I wonder what people thought when they saw the results, after answering the poll. Did they feel more or less sure of their answer? Did they feel validated or perhaps confident in their contrary position?
It seems most people believe that a 50 percent loss takes a 100 percent to make it whole again. That a 90 percent loss takes a massive 900 percent to offset it.
That my friends is bullshit. It is one of the most widely perpetuated myths in investing.
Investing is a parallel pursuit. A 50 percent loss in one investment is offset by a 50 percent gain in another investment of the same size. A 90% loss is made whole by a 90% gain.

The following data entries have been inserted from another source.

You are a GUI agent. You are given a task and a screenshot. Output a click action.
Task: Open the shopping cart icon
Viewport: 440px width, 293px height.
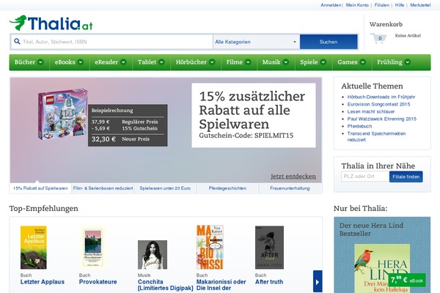tap(378, 38)
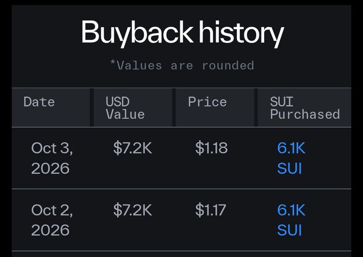Sort by the Date column header
Screen dimensions: 363x257
click(x=39, y=102)
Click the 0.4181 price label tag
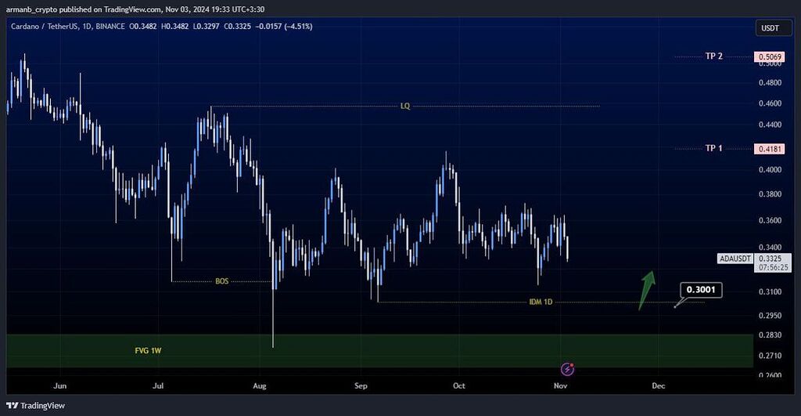The height and width of the screenshot is (416, 801). [x=766, y=149]
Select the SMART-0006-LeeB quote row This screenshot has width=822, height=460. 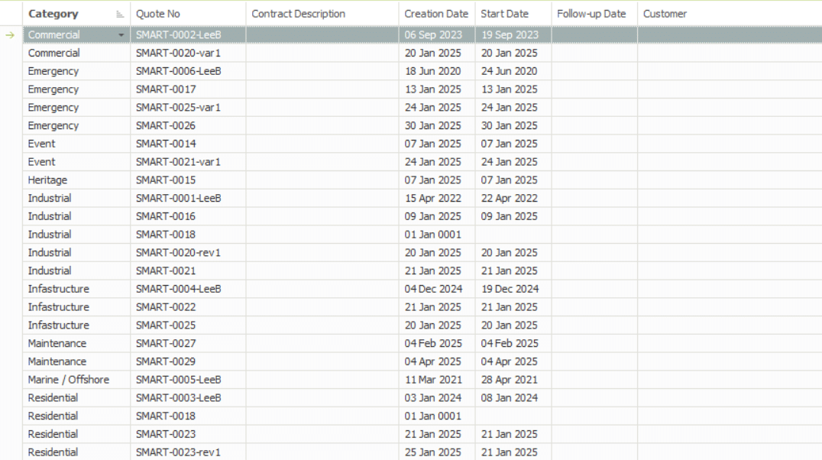tap(179, 71)
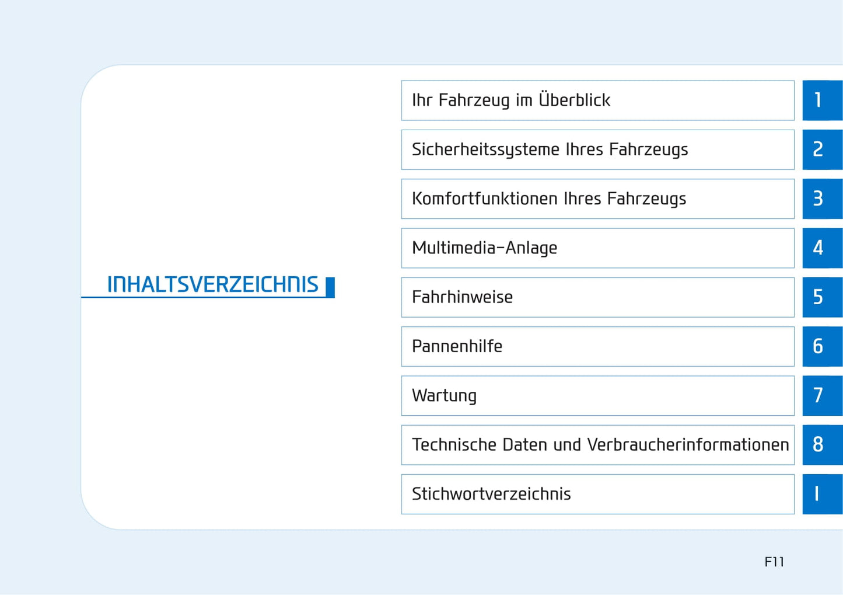The image size is (843, 595).
Task: Select the 'Komfortfunktionen Ihres Fahrzeugs' entry
Action: coord(597,199)
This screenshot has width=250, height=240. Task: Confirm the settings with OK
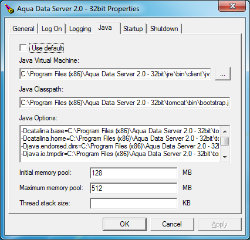[124, 224]
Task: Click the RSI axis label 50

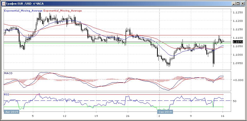Action: [234, 101]
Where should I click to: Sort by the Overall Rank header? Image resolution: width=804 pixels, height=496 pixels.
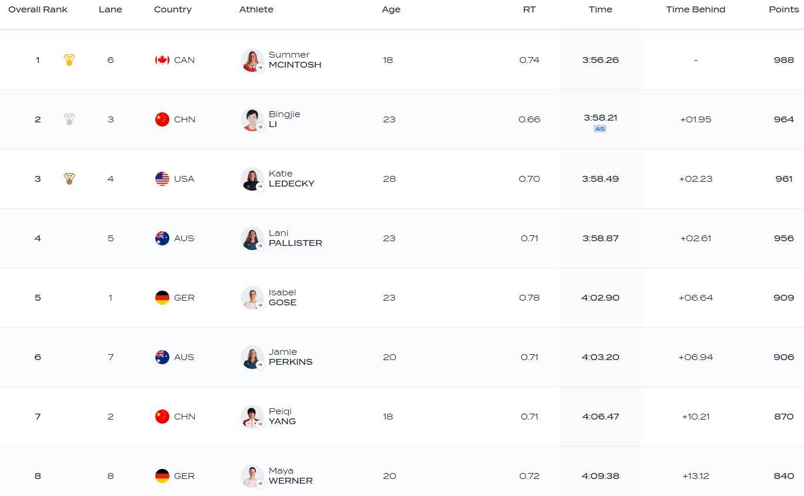pos(38,9)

Yes if you loose 80% of your total portfolio you’ll need to make 400% to get back to scratch. While that concept is important, I consider focusing on outcomes for individual investments more crucial. I’ve always liked the saying, look after your pennies and the pounds will look after themselves.
There is no need to be terrified of losses. The upside is infinite the maximum downside is only 100 percent (ignoring leverage). I don’t wish to encourage you to be a bag holder and take big losses. My aim is simply to make you wonder why almost everyone is hell bent on convincing you that deepening losses require exponentially higher returns to offset.
Now for anyone thinking, but you didn’t say an investment I thought you were talking about a portfolio, let’s talk about disjunction fallacy.
In short disjunction fallacy is thinking that a member is more likely to be part of a subset rather than a member of the set which contains the subset. In the above poll, both 50% and 100% are subsets of it depends.
This is similar to the better known Linda effect or conjunction fallacy, when people guess that the odds of two events co-occurring is greater than either one occurring alone.
The return required to make you whole depends on whether you’re considering a portfolio or an investment and the position size of each investment.